Ethanol, Thyroid Hormones and Acute Liver Injury: Is There a Relationship?

Abstract

Alcoholic liver disease continues to be an important cause of morbidity and mortality, and the hypermetabolic hypothesis continues to be an attractive area for research. However, the current state of knowledge does not allow unequivocal acceptance or rejection of the role of thyroid hormone and antithyroid medication in alcoholic hepatitis. Clinical trials will help to establish or disprove the veracity of this hypothesis. What has been established is that chronic ethanol ingestion enhances EMR (19-22) which probably reflects the degree of hepatocellular necrosis, at least when relatively mild (25).

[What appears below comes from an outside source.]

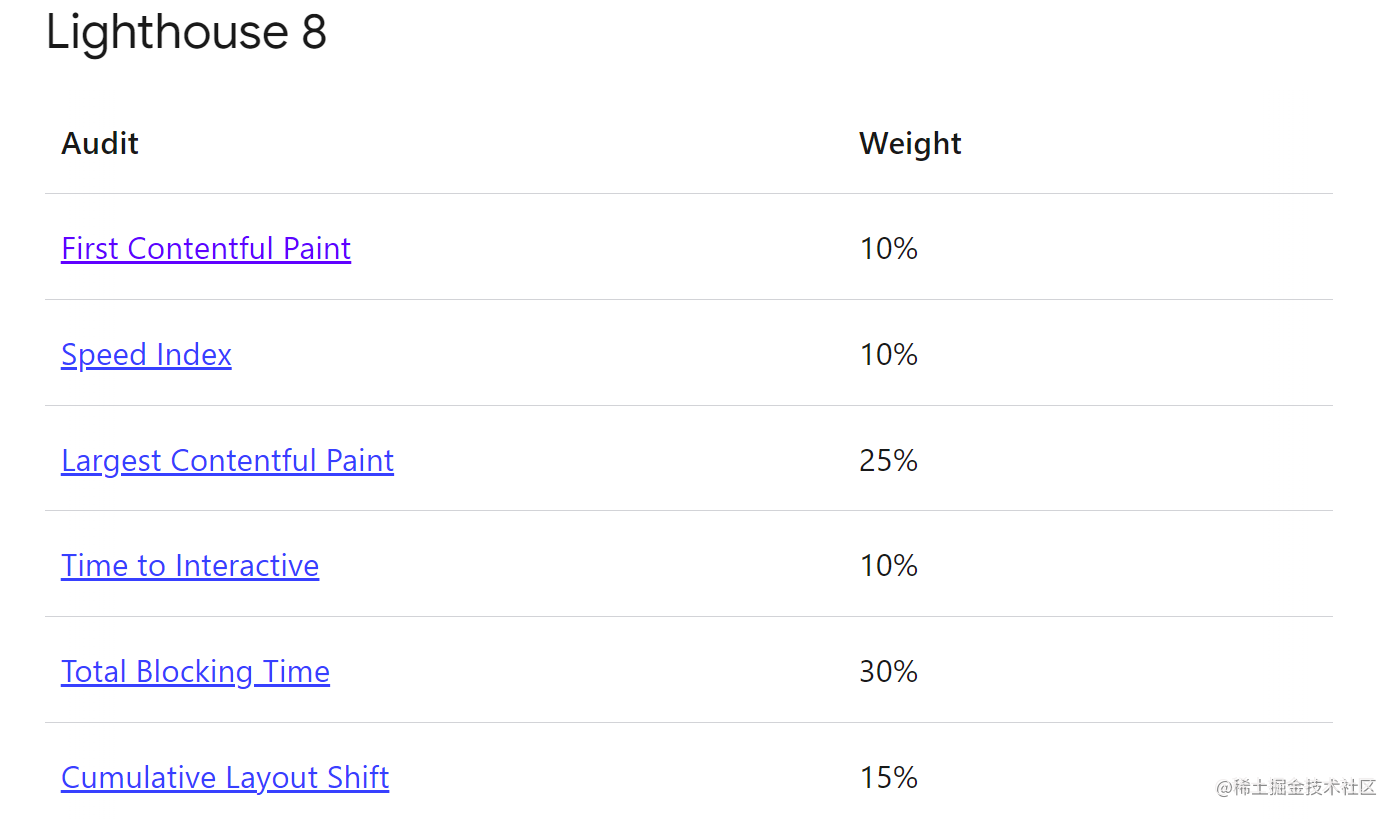Open the First Contentful Paint link
1399x820 pixels.
click(x=206, y=248)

The influence of thyroid hormone or a hyperthyroid-like state on EMR would be established if it could be shown that different antithyroid medications inhibit the enhanced EMR in chronic alcoholics. This effect has been shown in rats (125), but not in man. It is not apparent that events in the rat model can be readily applied to man. Furthermore, proof that antithyroid medications can inhibit enhanced EMR in chronic ethanol-consuming patients may allow this feature to be used to select patients who may best benefit from such treatment. A controlled randomized clinical trial using different anti-thyroid medications in alcoholic hepatitis may shed light on this important question. At the very least, demonstration of inhibition of enhanced EMR by antithyroid medications may provide the rationale for research concerning the role of thyroid hormone (or a similar hypermetabolic factor) in alcohol-mediated hepatocellular injury.